Not a fan of conforming to the group mentality just for the sake of it, in short.
michelel72: SGA-Ronon-Glaremichelel72 on December 27th, 2009 05:59 pm (UTC)
Oh, oog, yes, exactly. I see letters to advice columns asking how to deal with stressful holidays or family gatherings, and I always sit there thinking so don't go. (One internet column I've been watching has trended that way lately, which is nice.) I've never understood the theory that families or friendships are strengthened by enforced togetherness while everyone stands around resenting one another the whole time. I'd much rather get together with people I want to see, doing something we all want to do, not check off some list of Required Socialization Events. I'm also one of those loners who is perfectly happy seeing only a few people in person socially, by choice, and otherwise filling my own time. "Alone" does not automatically mean "unhappy and requiring intervention"! Or, in short: Yes. Hee.
korilian: asgardkorilian on January 21st, 2010 12:27 am (UTC)
Ooh I love that story.

I'm baffled by Scrooge!fic. I honestly can't imagine why people seem to like it so much. I remember one in particular where Rodney got an ancient induced Scrooge treatment, and had to learn the true meaning of Christmas by reliving all the Christmas' past where his drunken dad beat the crap out of him.
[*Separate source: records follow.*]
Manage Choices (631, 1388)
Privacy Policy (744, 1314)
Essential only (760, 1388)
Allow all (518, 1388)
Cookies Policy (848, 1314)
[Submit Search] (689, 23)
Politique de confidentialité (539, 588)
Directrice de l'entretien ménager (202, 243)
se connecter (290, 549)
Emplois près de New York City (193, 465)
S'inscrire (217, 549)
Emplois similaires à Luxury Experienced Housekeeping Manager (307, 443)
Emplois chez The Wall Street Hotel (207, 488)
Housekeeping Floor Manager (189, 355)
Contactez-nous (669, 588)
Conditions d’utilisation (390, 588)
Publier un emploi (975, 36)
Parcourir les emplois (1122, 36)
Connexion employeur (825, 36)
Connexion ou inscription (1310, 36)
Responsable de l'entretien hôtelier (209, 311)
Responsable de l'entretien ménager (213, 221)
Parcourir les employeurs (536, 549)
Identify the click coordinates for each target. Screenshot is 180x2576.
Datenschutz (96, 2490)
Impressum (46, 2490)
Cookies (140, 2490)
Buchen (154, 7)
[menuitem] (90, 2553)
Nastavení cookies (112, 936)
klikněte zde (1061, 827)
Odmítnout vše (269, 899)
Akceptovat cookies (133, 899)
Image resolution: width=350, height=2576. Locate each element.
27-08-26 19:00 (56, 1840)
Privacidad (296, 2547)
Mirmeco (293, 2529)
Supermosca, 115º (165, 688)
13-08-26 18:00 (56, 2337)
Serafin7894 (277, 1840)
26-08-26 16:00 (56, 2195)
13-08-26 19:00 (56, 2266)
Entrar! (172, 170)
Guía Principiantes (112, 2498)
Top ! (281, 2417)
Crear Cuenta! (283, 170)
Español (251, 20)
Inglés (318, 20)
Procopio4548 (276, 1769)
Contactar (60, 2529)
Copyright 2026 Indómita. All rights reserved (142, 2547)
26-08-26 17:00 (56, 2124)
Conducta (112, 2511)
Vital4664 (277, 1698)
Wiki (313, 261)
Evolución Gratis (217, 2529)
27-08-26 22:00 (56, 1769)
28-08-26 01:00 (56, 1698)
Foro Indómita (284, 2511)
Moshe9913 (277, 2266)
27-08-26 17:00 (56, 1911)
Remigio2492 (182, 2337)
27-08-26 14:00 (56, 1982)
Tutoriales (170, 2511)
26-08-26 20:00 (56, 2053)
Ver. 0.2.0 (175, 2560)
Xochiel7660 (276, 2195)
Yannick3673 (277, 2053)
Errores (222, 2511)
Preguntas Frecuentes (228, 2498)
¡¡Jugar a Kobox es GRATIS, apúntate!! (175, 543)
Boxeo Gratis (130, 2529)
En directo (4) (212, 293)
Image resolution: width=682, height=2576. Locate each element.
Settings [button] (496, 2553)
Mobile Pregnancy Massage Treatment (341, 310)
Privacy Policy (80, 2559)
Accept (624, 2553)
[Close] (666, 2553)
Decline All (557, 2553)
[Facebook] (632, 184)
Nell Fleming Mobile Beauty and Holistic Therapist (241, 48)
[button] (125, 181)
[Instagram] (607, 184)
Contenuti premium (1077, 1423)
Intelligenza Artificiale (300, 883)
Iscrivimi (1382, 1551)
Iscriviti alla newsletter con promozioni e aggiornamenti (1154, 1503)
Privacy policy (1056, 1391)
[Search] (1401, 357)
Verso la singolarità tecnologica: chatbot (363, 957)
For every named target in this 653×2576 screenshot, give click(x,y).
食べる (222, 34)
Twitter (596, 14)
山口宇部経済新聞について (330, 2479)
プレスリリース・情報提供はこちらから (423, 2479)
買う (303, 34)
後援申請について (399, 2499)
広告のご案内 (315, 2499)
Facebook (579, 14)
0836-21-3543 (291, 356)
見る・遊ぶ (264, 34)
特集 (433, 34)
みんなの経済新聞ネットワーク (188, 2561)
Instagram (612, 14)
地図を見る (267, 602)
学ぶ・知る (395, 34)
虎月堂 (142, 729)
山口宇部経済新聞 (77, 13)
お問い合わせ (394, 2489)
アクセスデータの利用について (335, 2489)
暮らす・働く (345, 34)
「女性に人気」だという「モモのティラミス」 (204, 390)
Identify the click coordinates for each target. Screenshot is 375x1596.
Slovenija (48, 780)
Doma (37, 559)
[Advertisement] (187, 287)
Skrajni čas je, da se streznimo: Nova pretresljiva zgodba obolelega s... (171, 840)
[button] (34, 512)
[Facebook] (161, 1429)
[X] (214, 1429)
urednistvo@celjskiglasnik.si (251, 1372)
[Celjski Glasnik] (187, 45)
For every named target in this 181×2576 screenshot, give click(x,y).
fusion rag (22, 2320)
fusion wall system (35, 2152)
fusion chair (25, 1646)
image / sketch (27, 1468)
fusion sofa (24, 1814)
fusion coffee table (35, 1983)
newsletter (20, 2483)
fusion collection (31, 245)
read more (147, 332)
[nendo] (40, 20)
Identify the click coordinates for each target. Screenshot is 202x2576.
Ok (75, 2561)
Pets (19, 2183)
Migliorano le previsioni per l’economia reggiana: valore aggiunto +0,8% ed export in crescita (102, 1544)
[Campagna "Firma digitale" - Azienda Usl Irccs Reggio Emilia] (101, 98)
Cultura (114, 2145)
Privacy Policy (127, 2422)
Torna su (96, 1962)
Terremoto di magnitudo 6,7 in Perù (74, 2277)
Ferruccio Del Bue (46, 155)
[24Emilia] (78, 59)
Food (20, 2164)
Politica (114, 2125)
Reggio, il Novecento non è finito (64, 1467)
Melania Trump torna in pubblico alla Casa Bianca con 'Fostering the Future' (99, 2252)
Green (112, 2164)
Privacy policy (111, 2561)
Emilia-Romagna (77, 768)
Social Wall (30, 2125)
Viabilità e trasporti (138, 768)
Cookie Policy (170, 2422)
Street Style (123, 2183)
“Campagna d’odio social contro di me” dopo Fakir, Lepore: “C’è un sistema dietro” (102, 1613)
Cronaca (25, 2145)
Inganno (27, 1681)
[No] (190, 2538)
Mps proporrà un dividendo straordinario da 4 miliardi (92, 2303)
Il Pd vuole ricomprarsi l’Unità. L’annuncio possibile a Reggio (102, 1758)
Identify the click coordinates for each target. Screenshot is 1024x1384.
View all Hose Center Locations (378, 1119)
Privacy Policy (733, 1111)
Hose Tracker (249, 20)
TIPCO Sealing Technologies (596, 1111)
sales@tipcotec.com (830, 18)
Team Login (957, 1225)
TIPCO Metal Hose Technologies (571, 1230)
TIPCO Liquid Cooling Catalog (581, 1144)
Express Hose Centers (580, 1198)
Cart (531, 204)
You change you way's doctor Mckay!
michelel72: SGA-Rodney-LaserEyesmichelel72 on January 21st, 2010 04:49 am (UTC)
I kind of get it, sort of; fandom likes to retell existing stories in different frameworks, and the whole redemption, sense-of-family, outsider-fitting-in thing is powerful. The message that Christmas=good is long ingrained, so bringing the "bad boy" into the fold — religious overtones meant there — satisfies a primed narrative itch, possibly along the same lines as the thrill Bond fans get at hearing "Bond. James Bond." yet again.

Or something.

And wow, I don't want to encounter that story. Bleh.
korilian: asgardkorilian on January 21st, 2010 07:04 pm (UTC)
Well yeah, but Scrooge is hella boring (particularly since they've been airing various versions since I was a wee lass).